Les travaux de l’atelier régional consacré aux ransomwares et aux cryptomonnaies ont officiellement débuté ce mardi 16 juin 2026 à Dakar, en République du Sénégal. Cette rencontre de haut niveau est organisée par l’Office des Nations Unies contre la Drogue et le Crime (ONUDC), à travers son Programme mondial de lutte contre la cybercriminalité, avec l’appui du Bureau des affaires internationales de stupéfiants et d’application de la loi (INL) du Département d’État des États-Unis.

Prévu du 16 au 18 juin 2026, cet atelier vise à renforcer les capacités des pays africains dans la prévention et la lutte contre la cybercriminalité de manière coordonnée, durable et globale. Les travaux portent particulièrement sur les attaques par rançongiciels (ransomwares) ainsi que sur l’utilisation des cryptomonnaies dans les activités criminelles.

À travers des tables rondes, des partages d’expériences et des exercices de simulation multi-agences fondés sur des scénarios réalistes de menaces régionales, les participants seront mieux outillés pour prévenir, détecter, enquêter et répondre efficacement aux cyberattaques.

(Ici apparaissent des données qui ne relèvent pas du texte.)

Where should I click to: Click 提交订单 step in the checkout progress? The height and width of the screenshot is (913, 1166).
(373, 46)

La République de Guinée prend part à cette importante rencontre régionale à travers une délégation composée de :

Francis Kova Zomanigui, président de la Cour de Répression des Infractions Économiques et Financières (CRIEF) ;

Mamadou Dian Diallo, conseiller à la CRIEF ;

Ibrahima Barry, inspecteur à la Banque Centrale de la République de Guinée (BCRG) ;

Boubacar Sidy Keïta, conseiller juridique de l’Agence Nationale de la Défense Économique (ANDE) ;

Lansana Traoré, chef du Service Communication et Relations publiques du Ministère de la Justice et des Droits de l’Homme.

Outre la Guinée, cette activité réunit des représentants du Sénégal, du Cameroun, du Togo et du Bénin. La participation des délégués guinéens fait suite à leur implication active dans les différentes sessions de formation organisées à Conakry en 2024 et 2025 par le Programme mondial de lutte contre la cybercriminalité, notamment sur les thématiques liées aux ransomwares et aux cryptomonnaies.

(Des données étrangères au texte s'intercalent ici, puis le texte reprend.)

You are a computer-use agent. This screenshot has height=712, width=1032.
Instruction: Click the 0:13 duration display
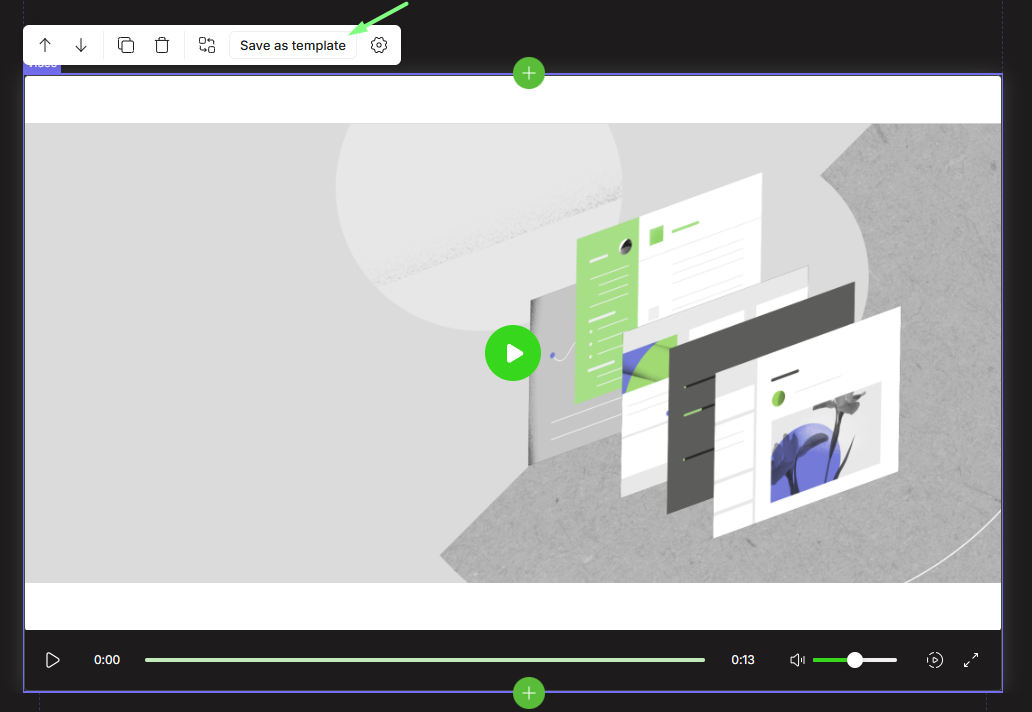pos(743,660)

Cette présence guinéenne illustre l’engagement constant des autorités nationales, à travers le Ministère de la Justice et des Droits de l’Homme, la Banque Centrale de la République de Guinée, la CRIEF, l’Agence Nationale de la Sécurité des Systèmes d’Information (ANSSI) et les autres institutions concernées, à renforcer la coopération régionale et les capacités nationales de lutte contre la cybercriminalité.

Face à l’essor des menaces numériques, les autorités guinéennes entendent ainsi consolider leurs mécanismes de prévention et de réponse afin de mieux protéger les institutions, les entreprises et les citoyens contre les risques croissants liés à la criminalité dans le cyberespace.